We understand that some consideration has already been given by Her Majesty's Government to this whole area--we are grateful for that--and that proposals are being considered, as a result, I believe, of the work of the Legal Aid Board. This aspect will be pursued by my noble friend Lord Dholakia on Amendment No. 67 in the hope that we can learn something more about such proposals. However, perhaps I may say once again that we believe that Amendment No. 67, which deals with cases under the 197l Act instigated by the detained person; Amendment No. 85, in the name of the noble Lord, Lord Hylton, which concerns issues of routine bail proceedings; or Amendment No. 67A, which covers both aspects, should become an essential part of this Bill if justice is to be done and is seen to be done. Indeed, if, as the Government claim, the plight of asylum seekers and refugees who are genuine is to be fully considered under the provisions of the Bill, we believe that this requires that such people should be properly legally represented.

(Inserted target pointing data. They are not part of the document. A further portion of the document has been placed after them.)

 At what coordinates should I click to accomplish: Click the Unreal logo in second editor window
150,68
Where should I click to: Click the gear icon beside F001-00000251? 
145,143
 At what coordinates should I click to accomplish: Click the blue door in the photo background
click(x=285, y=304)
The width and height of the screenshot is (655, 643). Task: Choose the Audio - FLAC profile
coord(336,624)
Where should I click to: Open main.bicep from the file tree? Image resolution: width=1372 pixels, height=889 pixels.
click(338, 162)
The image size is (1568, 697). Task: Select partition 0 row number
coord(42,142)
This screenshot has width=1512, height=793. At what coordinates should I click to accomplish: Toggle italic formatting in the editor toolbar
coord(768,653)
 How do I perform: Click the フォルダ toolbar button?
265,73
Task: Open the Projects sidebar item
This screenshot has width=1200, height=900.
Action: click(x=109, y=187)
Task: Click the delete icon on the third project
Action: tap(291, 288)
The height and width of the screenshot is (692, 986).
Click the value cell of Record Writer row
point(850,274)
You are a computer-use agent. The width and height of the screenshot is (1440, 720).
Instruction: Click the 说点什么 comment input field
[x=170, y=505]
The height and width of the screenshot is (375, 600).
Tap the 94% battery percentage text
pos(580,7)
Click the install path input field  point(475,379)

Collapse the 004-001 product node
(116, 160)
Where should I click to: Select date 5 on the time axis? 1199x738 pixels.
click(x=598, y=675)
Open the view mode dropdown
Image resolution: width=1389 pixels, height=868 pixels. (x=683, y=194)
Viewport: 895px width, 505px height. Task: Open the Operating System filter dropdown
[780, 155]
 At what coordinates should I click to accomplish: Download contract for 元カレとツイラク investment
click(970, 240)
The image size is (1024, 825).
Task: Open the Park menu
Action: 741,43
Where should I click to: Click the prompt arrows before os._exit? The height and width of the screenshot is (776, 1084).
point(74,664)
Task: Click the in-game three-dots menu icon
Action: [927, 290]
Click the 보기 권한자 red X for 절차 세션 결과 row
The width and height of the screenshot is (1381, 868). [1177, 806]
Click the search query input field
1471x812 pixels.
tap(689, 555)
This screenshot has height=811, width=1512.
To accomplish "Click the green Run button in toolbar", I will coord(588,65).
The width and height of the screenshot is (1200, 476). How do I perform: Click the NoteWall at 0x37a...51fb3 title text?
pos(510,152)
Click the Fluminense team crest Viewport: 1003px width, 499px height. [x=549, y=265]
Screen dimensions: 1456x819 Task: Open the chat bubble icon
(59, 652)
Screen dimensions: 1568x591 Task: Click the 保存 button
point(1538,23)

We strongly support the Government's attempts to speed up the process; we strongly support their view that the number of appeals should be limited. However, that only follows if those appeals are effectively argued and, therefore, are not likely to be raised again under other methods and other channels. We believe that it is in the Government's own interest that the asylum seeker or refugee should be legally represented in such a way that the appeal can look into all aspects of the case and can deal with it satisfactorily from the point of view both of the asylum seeker and of the Government. I beg to move.